Blue Valentine (2010) - Directed by Derek Cianfrance
"A relationship, I think, is like a shark, you know, it has to constantly move forward or it dies, and I think what we got on our hands is a dead shark."
Woody Allen- Annie Hall (1977)
Woody Allen's quote seems to apply to the marriage central to Blue Valentine. Cindy (Michelle Williams) has moved forward with her life, but Dean (Ryan Gosling) has not followed suit and is not joining her on the path. He has remained stagnant, inert and content with the status-quo. She is more ambitious and regretful, dragged down by his malaise, seemingly preventing her from bettering herself. He wants things to be normal and the way they’ve always been. She saw marriage as just the beginning. He saw marriage as the final goal and is content with that. Dean and Cindy’s relationship is kind of like an egg yoke at this point in time: the slightest pressure is applied and it runs all over the place.

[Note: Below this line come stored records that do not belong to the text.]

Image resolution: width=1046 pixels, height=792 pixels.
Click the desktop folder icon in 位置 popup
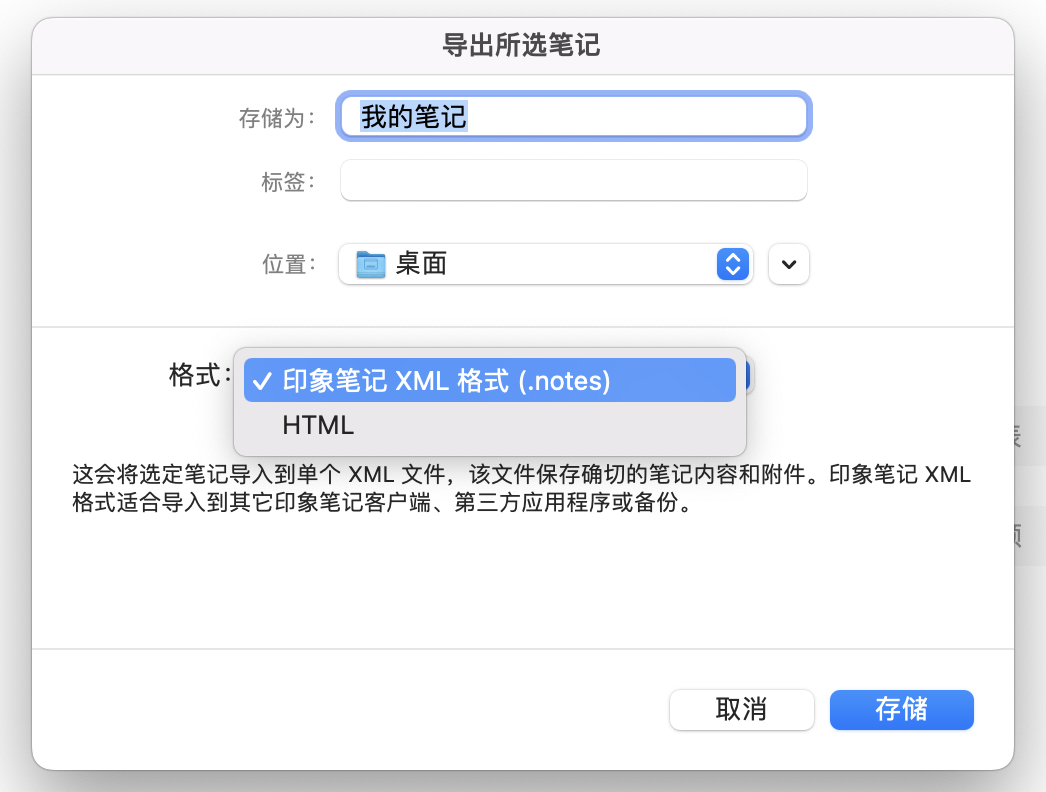point(370,264)
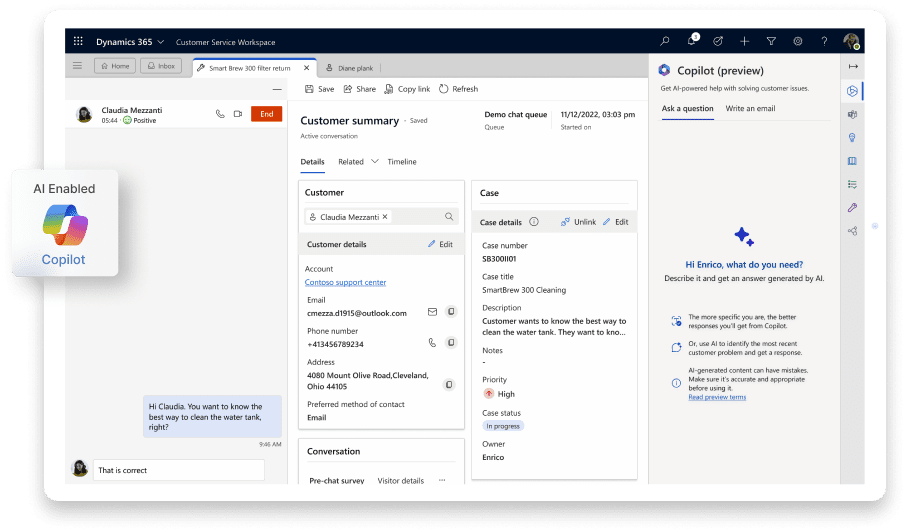Viewport: 906px width, 531px height.
Task: Expand the Related tab dropdown chevron
Action: point(375,161)
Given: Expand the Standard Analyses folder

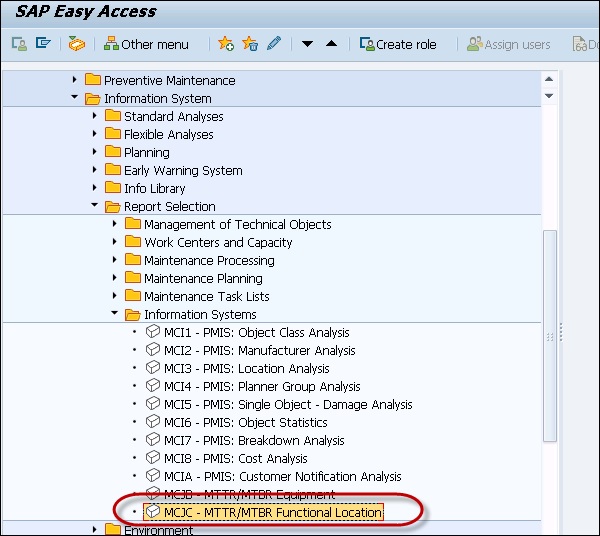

Derek Cianfrance’s film concerns Cindy, Dean and their daughter Frankie, who’s caught in the middle of a marriage crumbling beyond repair, one that is wallowing in a state of paralysis. Cindy and Dean drop off Frankie at the grandparent’s house and Dean convinces Cindy to stay at a “love” motel in order to rekindle and reconnect. This film documents basically a 24 hour span of time through the night into the next morning as they reach a point of no return in the relationship. During this time, they clash with each other sexually, physically and emotionally. Present scenes of bitterness, misunderstanding, hatred and regret are intercut by scenes of the beginning of their relationship, ones of tender, funny, awkwardly romantic moments that make the present scenes all the more poignant and painful in my opinion.

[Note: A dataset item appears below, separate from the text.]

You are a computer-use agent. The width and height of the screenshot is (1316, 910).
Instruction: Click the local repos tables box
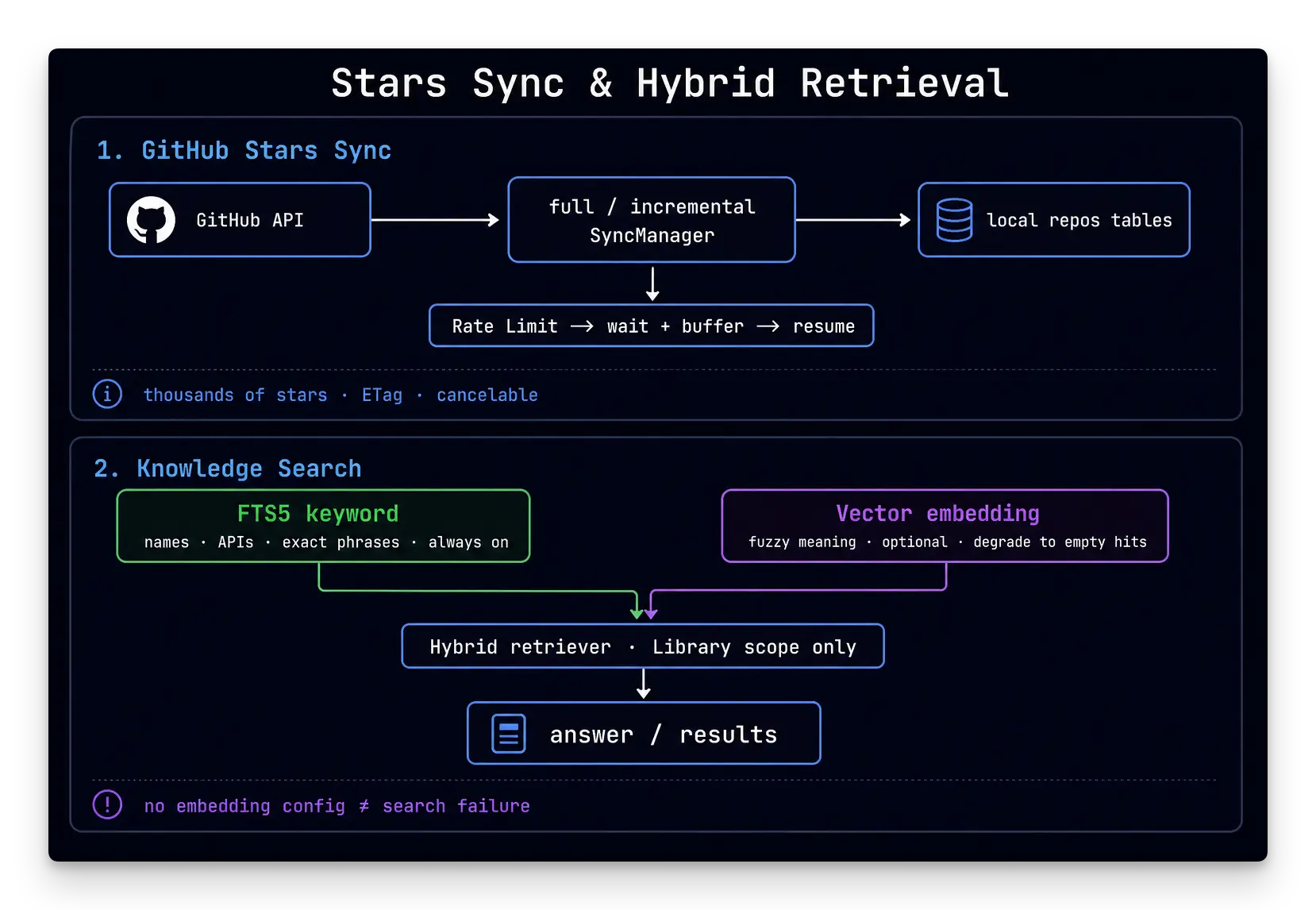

This is a film that truly cares for its characters despite their flaws and inabilities. They are both equally sympathetic and unsympathetic at times and yet the film genuinely feels for them. I found that I was invested in the outcome whether Cindy and Dean deserved it or not. Cianfrance chooses to film the "past" scenes with a more open-eyed optimism. Scenes are bright, clear and infused with a joy and improvisation. "Present" scenes are darker and murky, cluttered in the frame and rarely do we ever see both characters in a two-shot. They are isolated and disconnected from each other both in the frame and in their lives. Cianfrance infuses the whole film with a tone I will describe as achingly mournful. This tone at times can be sentimental and nostalgic, but with a realism that belies any thoughts of melodrama. We are only given the beginning and the end of the relationship, not the complete middle section. This is not a flaw but a trusting of the audience. Do we really need to see the entire middle of their marriage where it slowly disintegrates? Can’t we fill in the gaps ourselves? We don’t need to be pandered to and Blue Valentine gives us the benefit of the doubt.

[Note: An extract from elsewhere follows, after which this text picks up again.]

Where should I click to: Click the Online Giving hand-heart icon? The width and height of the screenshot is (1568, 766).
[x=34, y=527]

Ultimately, this is a film that succeeds on the talent of its leads. I’ll admit I came into this film already a huge fan of both Ryan Gosling and Michelle Williams. They are two of my favorite actors working today. Gosling brings great presence and intensity to films like Half Nelson (2006) and Lars and the Real Girl (2007). As for Michelle Williams, I’ll go so far as saying that I think Michelle Williams might be the best American actress working today, and possibly the best anywhere, with Amy Adams and Britain’s Carey Mulligan making a run for that title as well. Williams has been absolutely remarkable in a string of films going back to BrokebackMountain (2005). She has brought truth, clarity, and credibility to roles in ShutterIsland (2010), Synechdoche, NY (2009), and Wendy and Lucy (2008). I can’t wait to see her in the new film Meek’s Cutoff (2010). Blue Valentine is a showcase for her incredible range. What I notice about her acting, is that I don’t notice it. She never seems like she’s trying very hard and you can’t “see” the acting. She just is the character and that’s that. You’re never thinking there is a false move and she totally gets it. She can do comedic, lighter moments and terribly emotional ones without ever seeming like she’s forcing it. One scene where Dean and Cindy meet on a bus and Dean is trying to ask her out is probably the best showcase for both Gosling and Williams. Gosling is the awkward guy, trying to be cool but sounding stupid. Williams plays it cautiously and reserved, trying to avoid making eye contact and yet cannot resist his bumbling courtship. I’m not normally a big fan of actor movies, preferring the director’s talents to the actor’s, but this one is undeniably great because of the acting. I think that’s what makes this film so painful and wrenching to watch at times. Both Gosling and Williams are so real, likable and watchable that it pains us to watch them as these people who just can’t function together. As an audience, Blue Valentine puts you through the wringer. It's intense, honest and tends to be a downer, but I found the truth contained to be well worth the journey.